ASSIGNED TASK A
Reformat the records as a numbered list, omitting blank lines. Start at the line containing "At what (x,y)" and continue through the line containing "What do you see at coordinates (657, 36)".

SOURCE TEXT

Autodesk revealed the design of the new interplanetary lander at its conference in Las Vegas. The design makes the lander look like a spider made out of metal. The idea to create this kind of lander emerged when Autodesk went to NASA to check the lander prototype it was working on. The team of engineers consisted of five members from Autodesk and five from NASA’s Jet Propulsion Laboratory.

The team came up with the new design while thinking about how the lander could more easily approach the more distant moons in our solar system, especially those with massive oceans under their crusts. One such moon is Saturn’s Enceladus; it’s believed that this natural satellite has the right conditions to harbor life one day. Another candidate could be Jupiter’s Europa. It’s no secret that NASA has already been studying concepts for landers capable of touching the surface of that moon, such as its Europa Clipper spacecraft.

Autodesk and NASA worked on their interplanetary lander for mostly experimental purposes. NASA wanted to come up with solutions to make the lander as light as possible. The best materials capable of withstanding space debris and other interstellar dangers for the lander are titanium and aluminum, but those materials would be too heavy, according to The Verge.

Another problem was that the more the vehicle weighed, the more difficult it would be to launch it into space, not to mention more expensive. Additionally, if the vehicle’s weight was reduced, it would be able to carry many instruments to collect more scientific data.

“When we initially talked to them, they said reductions in mass of 10 percent are not all that interesting to us,” Autodesk’s senior director of industry research, Mark Davis, told The Verge. “If you can get on the order 20 to 30 percent, that’s a game changer for us. So that was an initial target we set.”

To speed up the process of designing the interplanetary lander, Autodesk used its own AI software which can swiftly develop dozens of different designs. This technique is known as generative design, and it helps engineers find creative concepts before building a project. To guide the software, engineers set several constraints to follow when coming up with designs.

SUPPLIED RECORDS

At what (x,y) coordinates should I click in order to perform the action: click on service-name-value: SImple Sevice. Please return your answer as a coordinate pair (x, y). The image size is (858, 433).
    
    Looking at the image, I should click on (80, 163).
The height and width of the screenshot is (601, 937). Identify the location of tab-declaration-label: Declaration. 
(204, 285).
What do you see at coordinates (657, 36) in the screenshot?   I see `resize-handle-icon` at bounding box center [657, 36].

...

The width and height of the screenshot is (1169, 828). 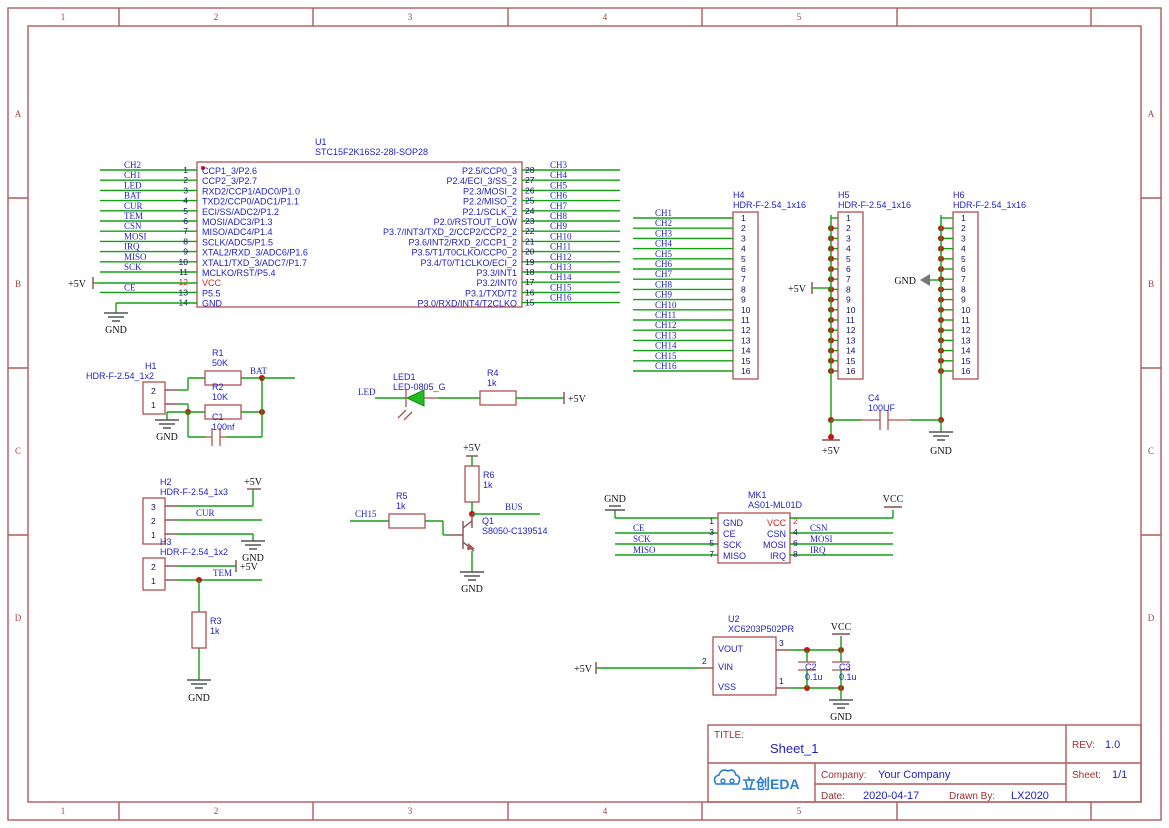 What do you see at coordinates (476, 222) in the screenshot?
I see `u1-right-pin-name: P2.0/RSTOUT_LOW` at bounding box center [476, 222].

ASSIGNED TASK B
In the text about the lander, what mass reduction did Mark Davis call a game changer?

TASK SOLUTION A
1. At what (x,y) coordinates should I click in order to perform the action: click on service-name-value: SImple Sevice. Please return your answer as a coordinate pair (x, y). The image size is (858, 433).
2.     Looking at the image, I should click on (80, 163).
3. The height and width of the screenshot is (601, 937). Identify the location of tab-declaration-label: Declaration. 
4. (204, 285).
5. What do you see at coordinates (657, 36) in the screenshot?   I see `resize-handle-icon` at bounding box center [657, 36].

TASK SOLUTION B
A reduction on the order of 20 to 30 percent.